Sinhala script combines a base consonant with one or more vowel diacritics into a single phonetic unit. Standard Unicode tokenization breaks these apart, producing incorrect representations for downstream tasks like ASR and TTS.

```
"ආයුබෝවන්"

Sinlib  →  ['ආ', 'යු', 'බෝ', 'ව', 'න්']   ✓ phonological units
Unicode →  ['ආ', 'ය', 'ු', 'බ', 'ෝ', 'ව', 'න', '්']   ✗ raw code points
```

Vocab and model weights are fetched automatically from [`Ransaka/sinlib`](https://huggingface.co/Ransaka/sinlib) on HuggingFace Hub at first use — no manual setup required.

## Documentation

Full documentation is available at **[sinlib.readthedocs.io](https://sinlib.readthedocs.io)**, including:

- [API Reference — Tokenizer](https://sinlib.readthedocs.io/en/latest/api/tokenizer/)
- [API Reference — TypoDetector](https://sinlib.readthedocs.io/en/latest/api/spellcheck/)
- [Guide: Tokenization](https://sinlib.readthedocs.io/en/latest/guides/tokenization/)
- [Guide: Spell Checking](https://sinlib.readthedocs.io/en/latest/guides/spellcheck/)

## Contributing

Contributions are welcome.
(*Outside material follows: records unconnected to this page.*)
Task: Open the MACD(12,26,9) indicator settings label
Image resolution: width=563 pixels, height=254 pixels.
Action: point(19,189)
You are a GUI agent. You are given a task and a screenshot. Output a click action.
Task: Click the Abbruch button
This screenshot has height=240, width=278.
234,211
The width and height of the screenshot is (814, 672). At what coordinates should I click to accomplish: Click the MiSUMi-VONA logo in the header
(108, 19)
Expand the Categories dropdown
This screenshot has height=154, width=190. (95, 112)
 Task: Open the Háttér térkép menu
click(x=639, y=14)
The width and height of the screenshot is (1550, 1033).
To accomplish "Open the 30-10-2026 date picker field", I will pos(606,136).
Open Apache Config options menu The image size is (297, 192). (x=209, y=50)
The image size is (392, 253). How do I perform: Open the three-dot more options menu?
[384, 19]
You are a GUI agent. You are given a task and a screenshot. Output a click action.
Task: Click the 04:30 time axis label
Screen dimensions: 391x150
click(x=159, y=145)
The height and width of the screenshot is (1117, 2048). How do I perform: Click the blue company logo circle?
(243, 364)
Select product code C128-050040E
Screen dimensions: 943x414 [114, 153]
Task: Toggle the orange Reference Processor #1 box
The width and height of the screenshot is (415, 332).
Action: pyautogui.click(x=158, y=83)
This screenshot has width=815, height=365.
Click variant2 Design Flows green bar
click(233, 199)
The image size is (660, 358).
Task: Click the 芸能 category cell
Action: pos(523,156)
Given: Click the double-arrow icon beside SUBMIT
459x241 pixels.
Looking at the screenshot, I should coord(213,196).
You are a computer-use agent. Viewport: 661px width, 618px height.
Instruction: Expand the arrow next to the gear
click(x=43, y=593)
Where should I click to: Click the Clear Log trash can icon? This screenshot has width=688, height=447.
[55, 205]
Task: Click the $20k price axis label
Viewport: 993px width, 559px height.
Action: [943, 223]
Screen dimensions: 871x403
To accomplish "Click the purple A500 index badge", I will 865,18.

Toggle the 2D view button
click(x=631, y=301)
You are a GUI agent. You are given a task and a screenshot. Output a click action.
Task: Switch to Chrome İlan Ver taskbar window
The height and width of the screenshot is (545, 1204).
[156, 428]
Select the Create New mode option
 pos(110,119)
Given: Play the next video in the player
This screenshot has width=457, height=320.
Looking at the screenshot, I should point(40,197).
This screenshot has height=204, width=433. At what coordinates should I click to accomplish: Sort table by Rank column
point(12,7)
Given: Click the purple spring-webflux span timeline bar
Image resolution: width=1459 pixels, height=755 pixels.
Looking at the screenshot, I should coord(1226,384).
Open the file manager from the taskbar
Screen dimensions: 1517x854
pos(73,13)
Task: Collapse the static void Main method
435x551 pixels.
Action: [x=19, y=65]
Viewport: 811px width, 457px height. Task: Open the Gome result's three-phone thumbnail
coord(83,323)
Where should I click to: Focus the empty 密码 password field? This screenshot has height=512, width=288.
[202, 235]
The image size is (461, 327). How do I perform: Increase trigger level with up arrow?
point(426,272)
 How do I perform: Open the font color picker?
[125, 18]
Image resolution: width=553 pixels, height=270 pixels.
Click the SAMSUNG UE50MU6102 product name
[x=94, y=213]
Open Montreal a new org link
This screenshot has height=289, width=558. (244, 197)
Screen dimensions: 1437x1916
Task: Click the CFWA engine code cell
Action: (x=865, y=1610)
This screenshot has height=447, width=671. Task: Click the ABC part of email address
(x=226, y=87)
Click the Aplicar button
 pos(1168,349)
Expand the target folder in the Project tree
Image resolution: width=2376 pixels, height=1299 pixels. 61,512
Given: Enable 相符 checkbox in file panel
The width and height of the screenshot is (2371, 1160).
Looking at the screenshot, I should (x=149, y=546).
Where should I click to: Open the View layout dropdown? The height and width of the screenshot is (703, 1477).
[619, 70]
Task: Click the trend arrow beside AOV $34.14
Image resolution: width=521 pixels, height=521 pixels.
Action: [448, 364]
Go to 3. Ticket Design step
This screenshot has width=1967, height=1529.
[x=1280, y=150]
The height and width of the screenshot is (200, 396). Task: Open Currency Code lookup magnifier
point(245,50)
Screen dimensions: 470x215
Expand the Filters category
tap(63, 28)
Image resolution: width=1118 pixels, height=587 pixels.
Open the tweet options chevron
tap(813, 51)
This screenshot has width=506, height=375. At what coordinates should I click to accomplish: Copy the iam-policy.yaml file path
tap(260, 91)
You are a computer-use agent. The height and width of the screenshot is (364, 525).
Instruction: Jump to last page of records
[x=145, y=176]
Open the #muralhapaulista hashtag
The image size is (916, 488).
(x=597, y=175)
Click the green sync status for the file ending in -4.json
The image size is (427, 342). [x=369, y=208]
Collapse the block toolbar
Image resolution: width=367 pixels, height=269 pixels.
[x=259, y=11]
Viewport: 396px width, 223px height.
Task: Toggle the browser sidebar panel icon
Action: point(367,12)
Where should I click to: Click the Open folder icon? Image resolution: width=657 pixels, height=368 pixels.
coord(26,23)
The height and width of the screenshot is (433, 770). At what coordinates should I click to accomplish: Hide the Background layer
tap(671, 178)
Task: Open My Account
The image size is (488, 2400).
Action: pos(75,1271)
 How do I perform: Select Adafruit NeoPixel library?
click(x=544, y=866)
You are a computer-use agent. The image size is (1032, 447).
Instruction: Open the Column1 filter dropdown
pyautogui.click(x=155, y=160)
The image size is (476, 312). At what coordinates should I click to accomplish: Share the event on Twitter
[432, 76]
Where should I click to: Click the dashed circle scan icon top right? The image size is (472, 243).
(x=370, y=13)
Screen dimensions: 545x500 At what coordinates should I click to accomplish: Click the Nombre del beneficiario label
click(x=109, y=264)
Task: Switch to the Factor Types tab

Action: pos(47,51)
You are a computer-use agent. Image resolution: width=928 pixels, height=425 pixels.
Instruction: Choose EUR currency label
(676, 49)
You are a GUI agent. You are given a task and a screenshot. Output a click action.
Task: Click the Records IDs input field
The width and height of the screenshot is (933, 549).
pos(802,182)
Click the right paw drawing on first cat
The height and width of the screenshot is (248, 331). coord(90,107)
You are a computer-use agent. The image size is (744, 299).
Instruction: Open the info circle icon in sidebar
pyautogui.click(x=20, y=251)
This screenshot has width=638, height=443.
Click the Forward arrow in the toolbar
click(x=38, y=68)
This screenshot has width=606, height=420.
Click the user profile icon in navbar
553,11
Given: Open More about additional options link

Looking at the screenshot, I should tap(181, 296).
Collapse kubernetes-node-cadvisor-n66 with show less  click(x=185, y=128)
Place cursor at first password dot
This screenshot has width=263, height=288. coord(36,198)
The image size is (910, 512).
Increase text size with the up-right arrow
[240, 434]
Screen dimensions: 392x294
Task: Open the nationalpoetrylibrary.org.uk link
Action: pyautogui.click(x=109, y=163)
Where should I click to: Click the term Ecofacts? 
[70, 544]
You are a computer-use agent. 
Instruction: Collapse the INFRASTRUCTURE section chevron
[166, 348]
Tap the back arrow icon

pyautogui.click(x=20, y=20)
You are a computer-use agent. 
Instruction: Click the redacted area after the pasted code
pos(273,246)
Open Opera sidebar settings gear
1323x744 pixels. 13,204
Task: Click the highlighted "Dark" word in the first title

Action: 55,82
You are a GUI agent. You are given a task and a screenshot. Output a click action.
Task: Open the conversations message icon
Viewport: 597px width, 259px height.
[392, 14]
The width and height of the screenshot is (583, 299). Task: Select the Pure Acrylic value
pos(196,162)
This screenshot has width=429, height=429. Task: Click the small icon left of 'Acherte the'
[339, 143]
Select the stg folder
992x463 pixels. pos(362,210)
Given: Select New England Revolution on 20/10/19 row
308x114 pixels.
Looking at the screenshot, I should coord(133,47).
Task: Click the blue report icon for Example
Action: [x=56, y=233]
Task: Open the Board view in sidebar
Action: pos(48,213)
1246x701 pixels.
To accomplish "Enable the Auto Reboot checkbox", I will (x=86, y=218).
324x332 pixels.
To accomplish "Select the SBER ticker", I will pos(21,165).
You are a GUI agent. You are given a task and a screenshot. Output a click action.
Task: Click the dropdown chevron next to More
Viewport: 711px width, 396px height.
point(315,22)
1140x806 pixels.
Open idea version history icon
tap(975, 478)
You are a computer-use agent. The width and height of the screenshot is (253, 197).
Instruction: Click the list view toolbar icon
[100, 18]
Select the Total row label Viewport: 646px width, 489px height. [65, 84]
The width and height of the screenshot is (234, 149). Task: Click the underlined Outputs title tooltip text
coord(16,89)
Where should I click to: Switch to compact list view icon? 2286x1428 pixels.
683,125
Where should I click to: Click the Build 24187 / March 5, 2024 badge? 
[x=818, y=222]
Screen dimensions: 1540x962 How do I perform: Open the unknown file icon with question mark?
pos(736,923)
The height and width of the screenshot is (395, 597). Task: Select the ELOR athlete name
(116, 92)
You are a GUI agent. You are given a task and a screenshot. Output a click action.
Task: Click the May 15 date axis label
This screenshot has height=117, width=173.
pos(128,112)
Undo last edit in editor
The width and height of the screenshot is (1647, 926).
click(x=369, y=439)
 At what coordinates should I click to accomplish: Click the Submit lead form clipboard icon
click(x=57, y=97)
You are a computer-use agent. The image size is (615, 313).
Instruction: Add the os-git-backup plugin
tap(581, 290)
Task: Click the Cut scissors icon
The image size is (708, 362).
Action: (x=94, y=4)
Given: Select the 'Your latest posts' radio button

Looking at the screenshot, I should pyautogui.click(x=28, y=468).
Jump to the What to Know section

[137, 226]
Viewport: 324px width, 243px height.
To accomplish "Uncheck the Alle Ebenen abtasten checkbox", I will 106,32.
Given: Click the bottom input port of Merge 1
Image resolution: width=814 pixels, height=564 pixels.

Please open an issue or submit a pull request on [GitHub](https://github.com/Ransaka/sinlib).

1. Fork the repository
2. Create a feature branch (`git checkout -b feature/my-feature`)
3. Commit your changes (`git commit -m 'Add my feature'`)
4. Push to the branch (`git push origin feature/my-feature`)
5. Open a Pull Request

## License

MIT License — see the [LICENSE](LICENSE) file for details.